John Nurick · Feb 25, 2005

With text files, Unicode-aware editors look at the first bytes of the
file. If these are one of the sequences used to signal that it's a
Unicode file in a particular encoding, well and good. Otherwise, if
every other byte is 0x00 (null) and the computer's regional settings are
for a "roman" script, then the editor assumes that it's UTF-16. There
are probably more heuristics going on. For the gory details of Unicode,
see the official site, I think it's www.unicode.org.

And you're right: a UTF-16 file of "roman" script is double the size of
an ANSI file containing the exact same script. At least some versions of
Word intermingle 2-byte and 1-byte text fairly promiscuously inside of
their binary .doc files, using some sort of tables and pointers to keep
track of what's where. Access 2000 onwards has a Unicode compression
setting on text and memo fields. I think this uses UTF-8 or something
similar internally, but the details aren't exposed.

John,
Not to belabor the subject, but I'm curious as to how the text
processing code recognizes the presence of a Unicode font
character. If there's nothing inherent in the 1st of the two bytes
to signal that the 2nd byte is byte 2 of the ordered pair. Unless of
course the entire text file is converted to Unicode if any one
Unicode font is present. Were that the case, text files would double
in size for the sake of maybe just a few special characters.

Bill

Bill · Feb 25, 2005

Thanks for the expanded view. Sounds like things have become rather
convoluted.
Bill

John Nurick said:
With text files, Unicode-aware editors look at the first bytes of the
file. If these are one of the sequences used to signal that it's a
Unicode file in a particular encoding, well and good. Otherwise, if
every other byte is 0x00 (null) and the computer's regional settings are
for a "roman" script, then the editor assumes that it's UTF-16. There
are probably more heuristics going on. For the gory details of Unicode,
see the official site, I think it's www.unicode.org.

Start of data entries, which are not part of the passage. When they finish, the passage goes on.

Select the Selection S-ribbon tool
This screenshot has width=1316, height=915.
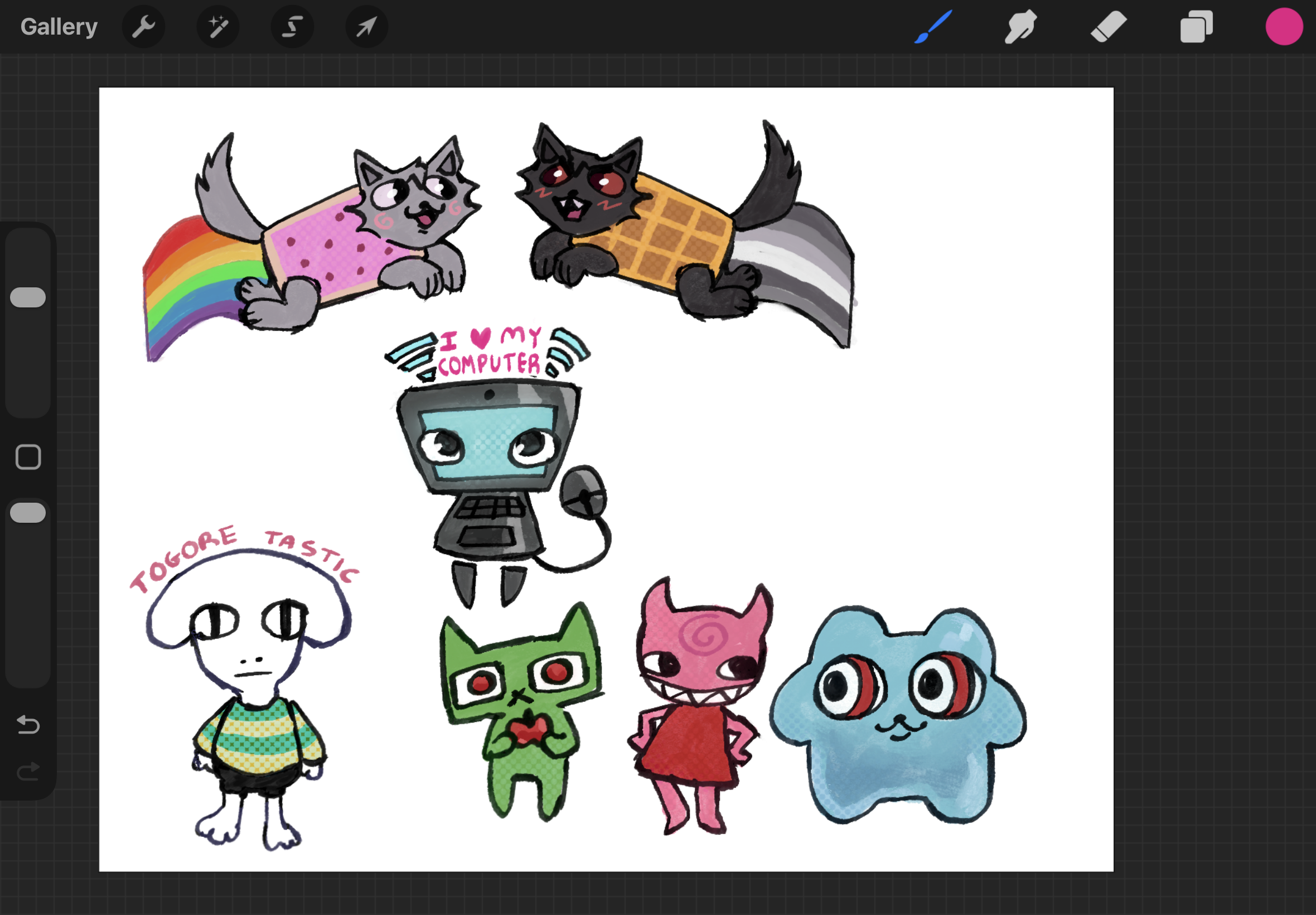(292, 26)
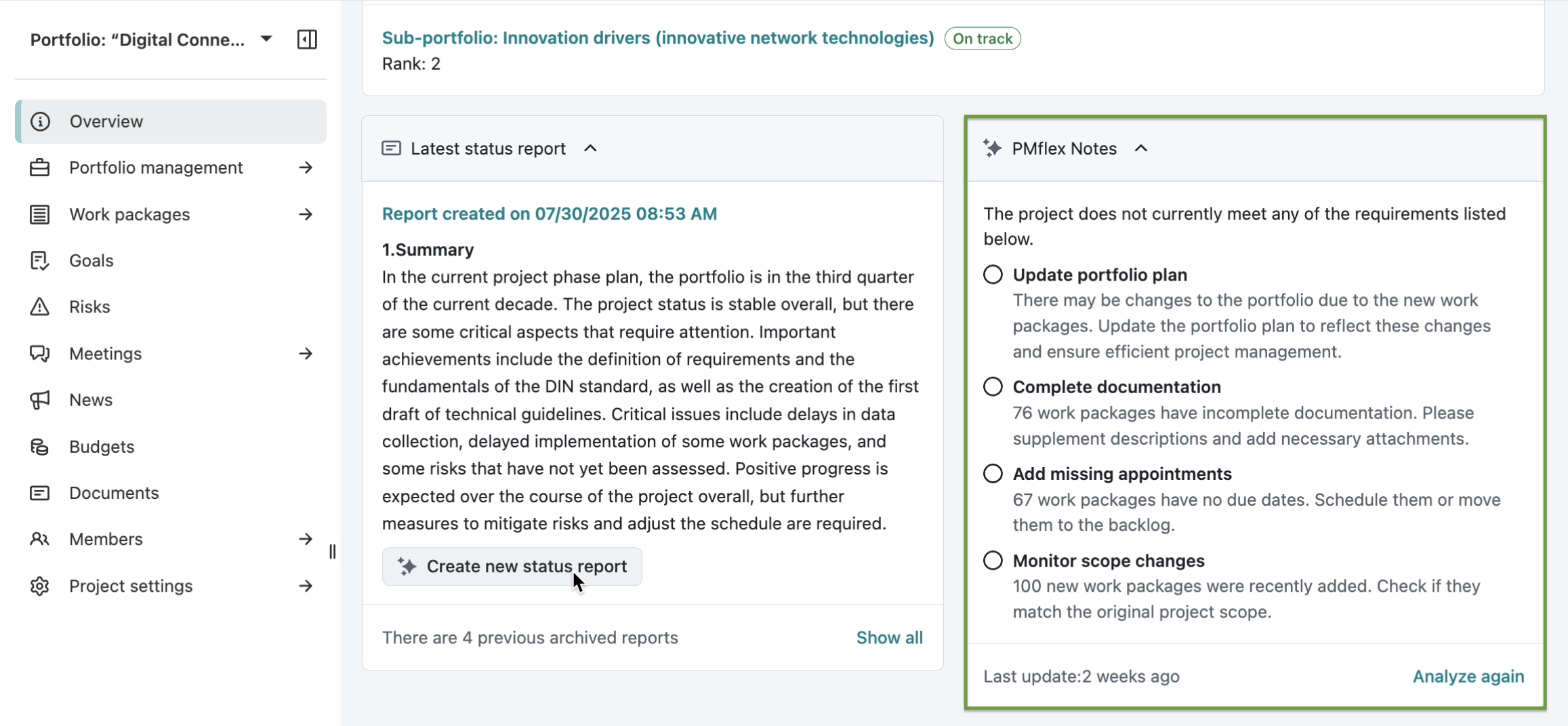Open the portfolio name dropdown
Viewport: 1568px width, 726px height.
(266, 39)
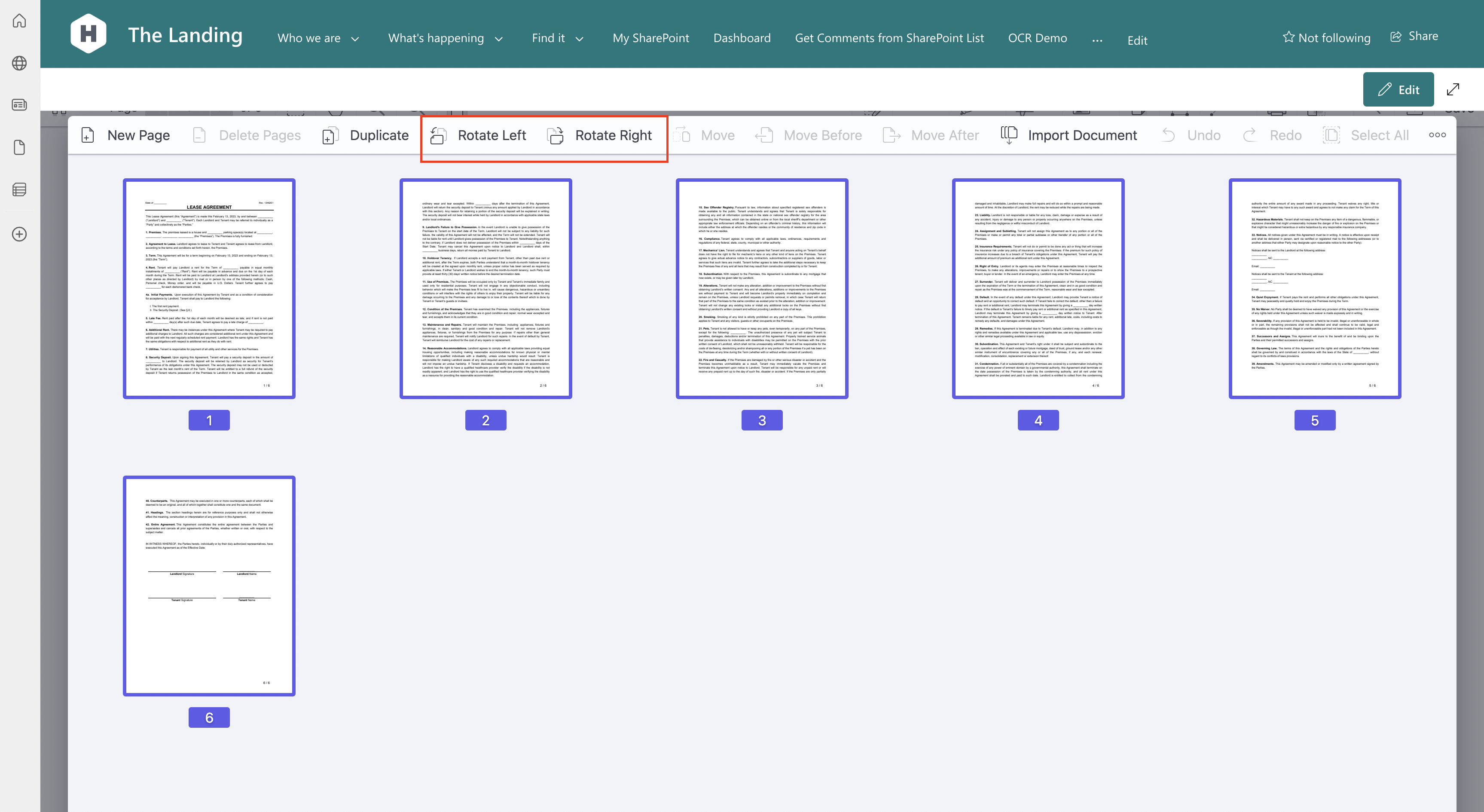1484x812 pixels.
Task: Open the What's happening dropdown
Action: [445, 38]
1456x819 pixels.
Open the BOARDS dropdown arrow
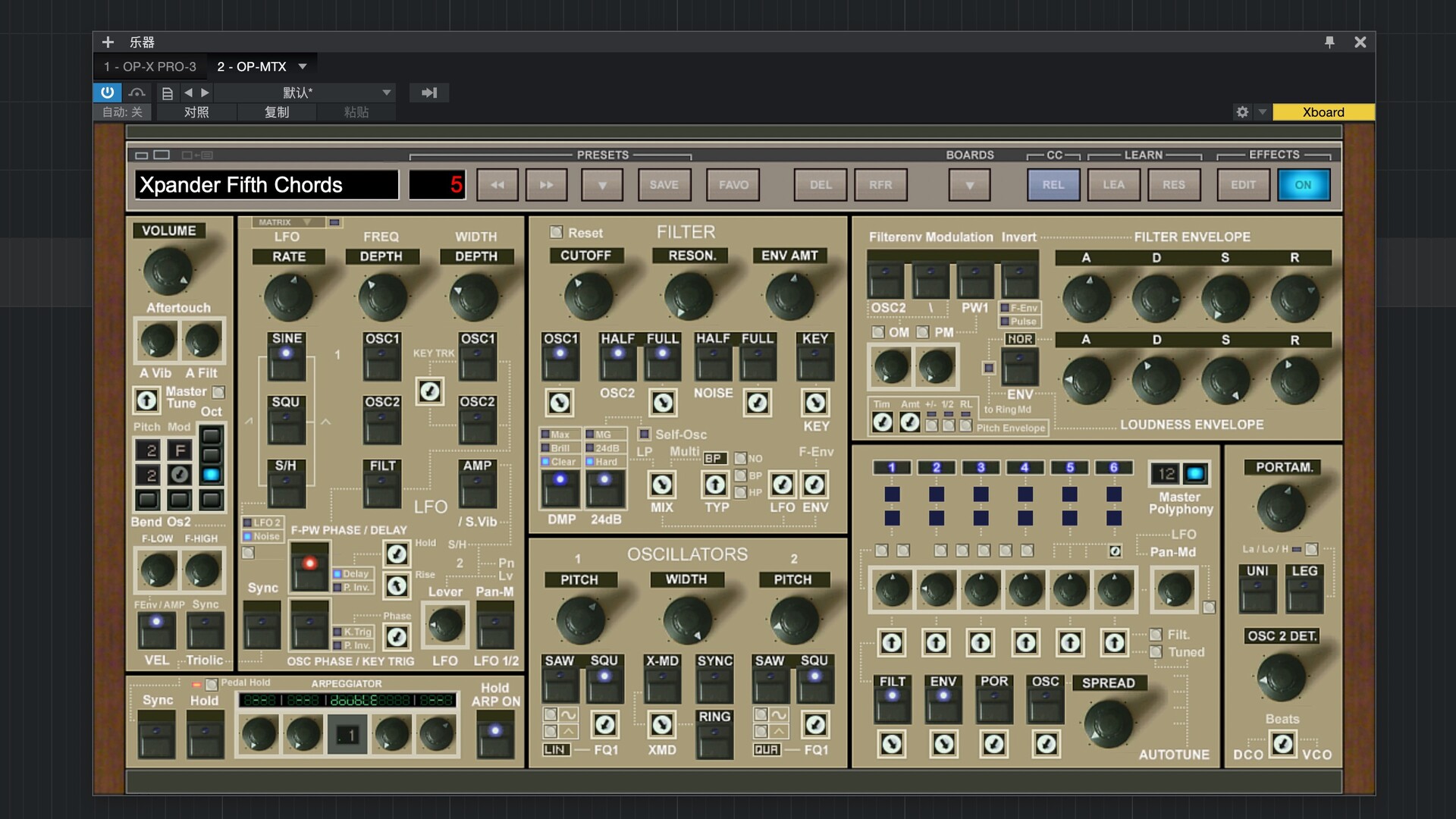pyautogui.click(x=969, y=185)
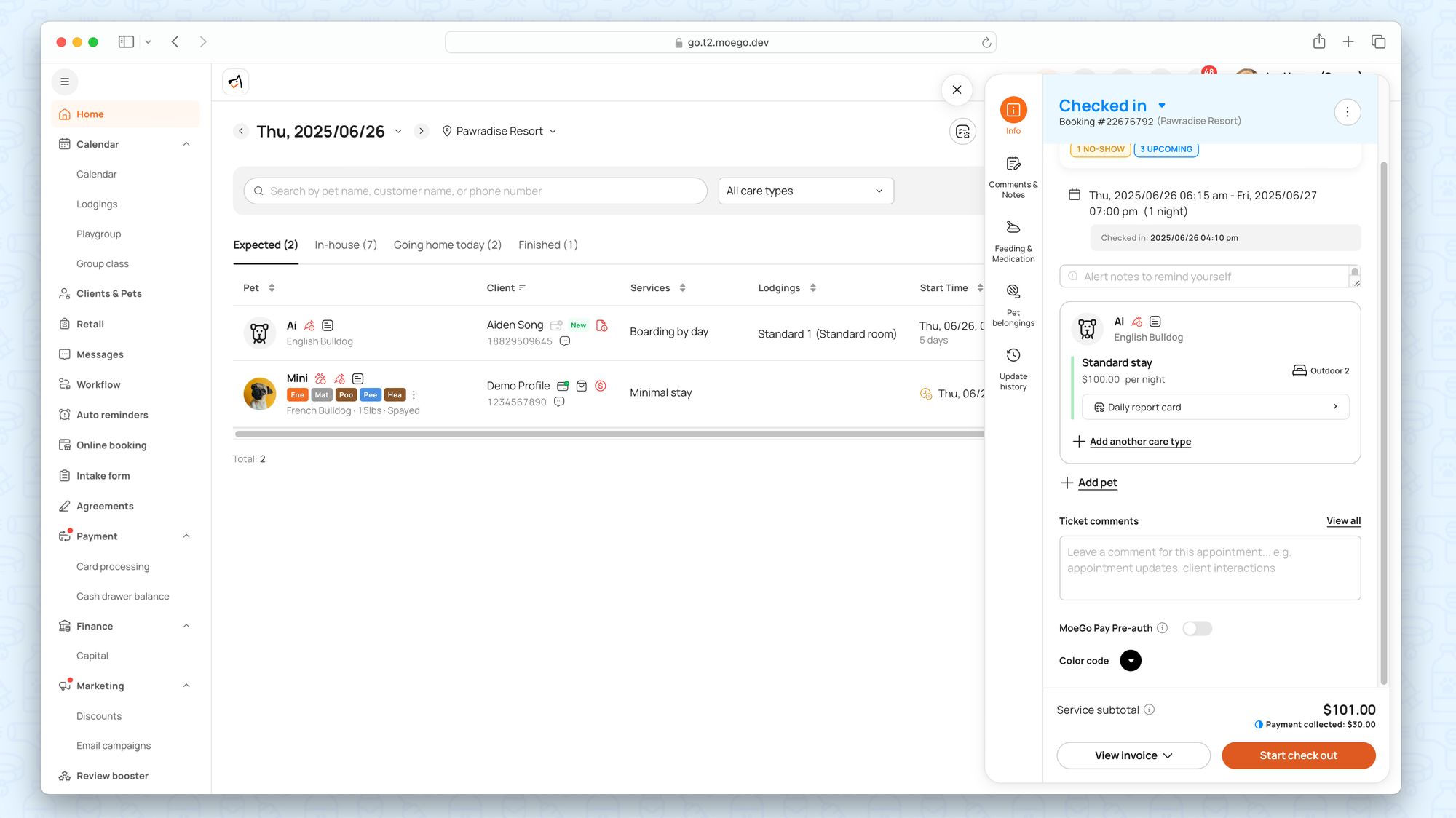This screenshot has width=1456, height=818.
Task: Click the hamburger menu icon in sidebar
Action: (x=65, y=82)

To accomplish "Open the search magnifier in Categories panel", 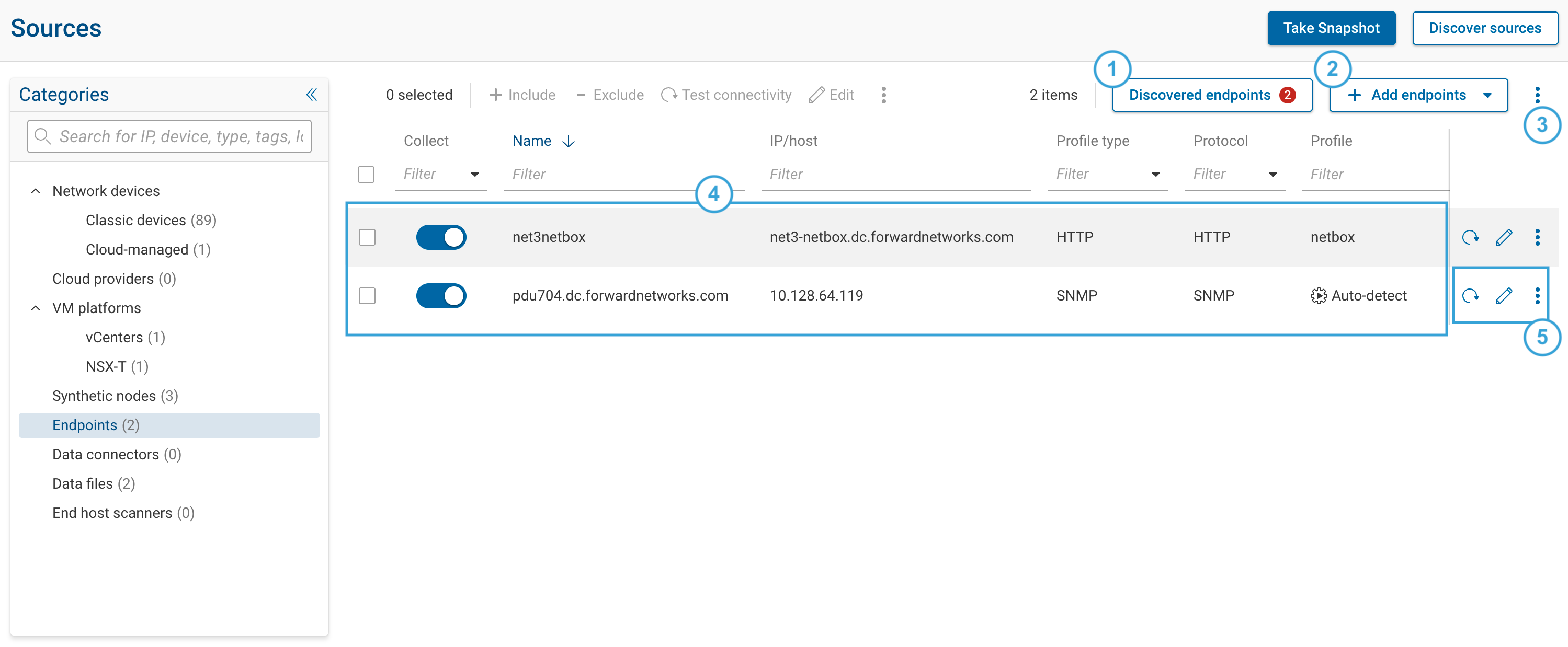I will [x=42, y=136].
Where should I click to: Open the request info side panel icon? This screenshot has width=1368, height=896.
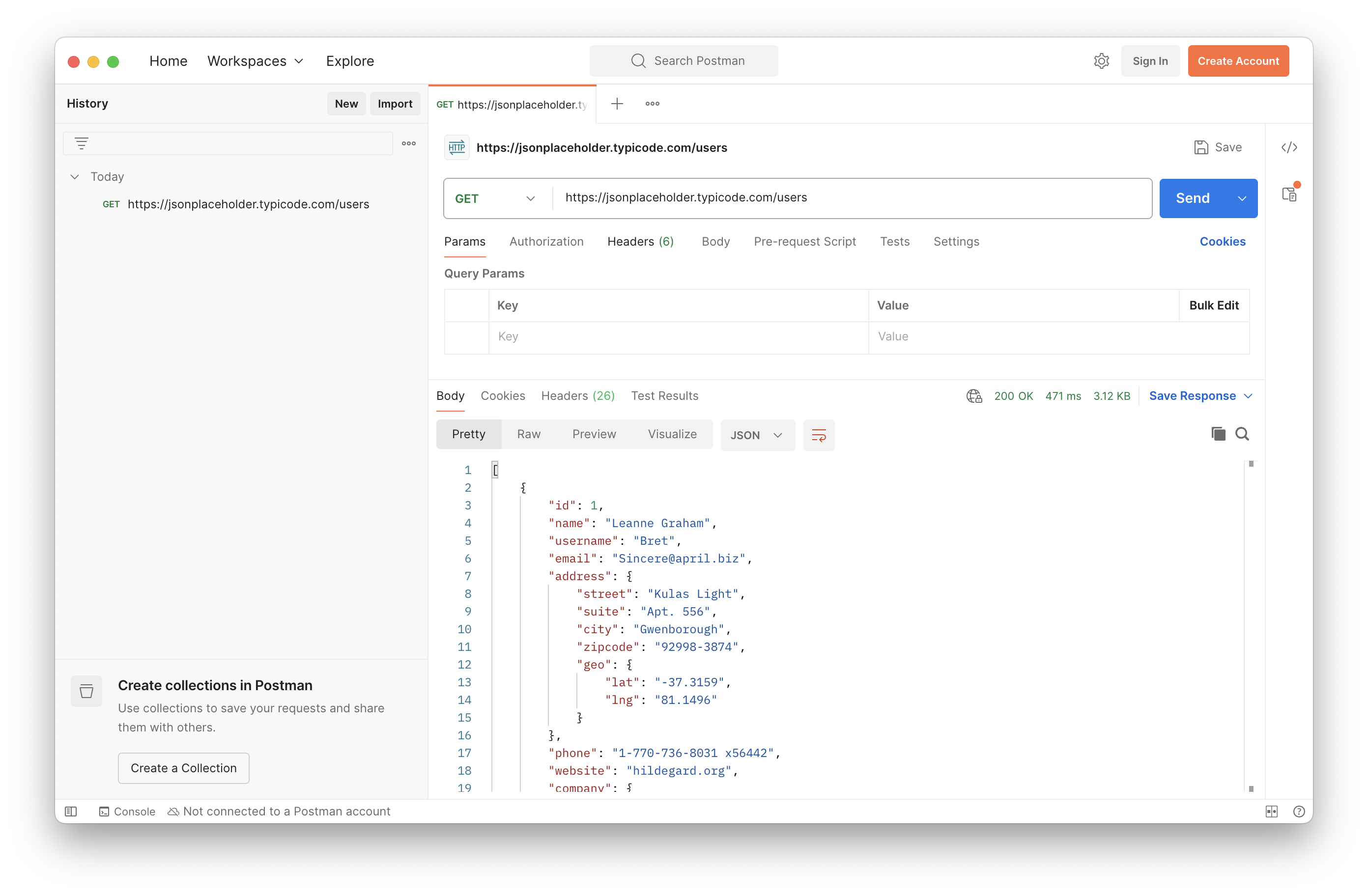click(1289, 194)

And you're right: a UTF-16 file of "roman" script is double the size of
an ANSI file containing the exact same script. At least some versions of
Word intermingle 2-byte and 1-byte text fairly promiscuously inside of
their binary .doc files, using some sort of tables and pointers to keep
track of what's where. Access 2000 onwards has a Unicode compression
setting on text and memo fields. I think this uses UTF-8 or something
similar internally, but the details aren't exposed.